Spirulina may help lower cholesterol

By Cathy Wong Updated on October 15, 2021

Spirulina is a type of blue-green algae that contains a number of nutrients, including B vitamins, beta-carotene, and vitamin E. Spirulina also contains antioxidants, minerals, chlorophyll, and phycocyanobilin and is commonly used as a source of vegan protein.

What Is Spirulina Used For?

Among proponents, spirulina has been used to support a number of health conditions, including fatigue, high cholesterol, high triglycerides, and viral infections.

Purported spirulina benefits also include weight loss, increased energy, and stimulation of the immune system.

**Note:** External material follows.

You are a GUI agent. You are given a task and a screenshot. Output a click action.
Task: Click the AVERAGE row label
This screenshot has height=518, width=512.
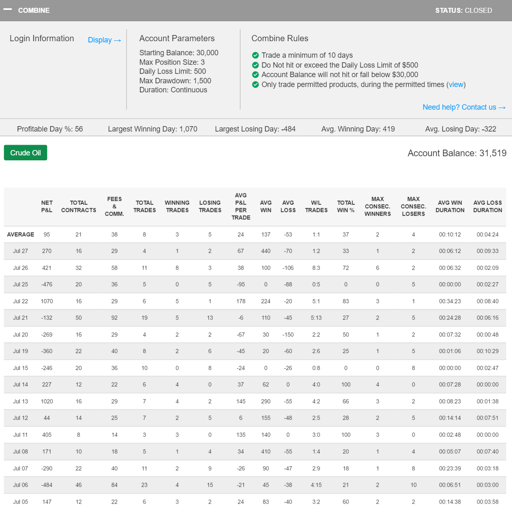21,234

To date, few human studies have explored spirulina’s health benefits. However, preliminary studies suggest that spirulina may hold promise for the following conditions.

High Cholesterol

Spirulina holds some promise for lipid disorders such as high cholesterol or high triglycerides, according to a study published in the Annals of Nutrition and Metabolism. For the study, healthy, older adults consumed spirulina or a placebo. After four months, spirulina was associated with significant reductions in cholesterol.1  


Spirulina holds some promise in the treatment of allergic rhinitis (nasal allergies), according to a review published in 2009.2 Indeed, a previously published study of people with allergic rhinitis found several benefits for spirulina consumption, including improvement in symptoms like nasal discharge, sneezing, congestion, and itching.3


In a 2008 study involving 37 people with type 2 diabetes, researchers found that those assigned to 12 weeks of spirulina supplementation experienced a significant reduction in blood-fat levels. Spirulina benefits also included a decrease in inflammation and, for some people, a decrease in blood pressure and cholesterol.4

In another small study, 15 people diagnosed with diabetes who were not using insulin took 2 grams of spirulina a day in supplement form for two months.5 They didn’t change any other factors of their diet or lifestyle. At the end of the study period, the participants saw a reduction in blood sugar, cholesterol, and triglyceride levels.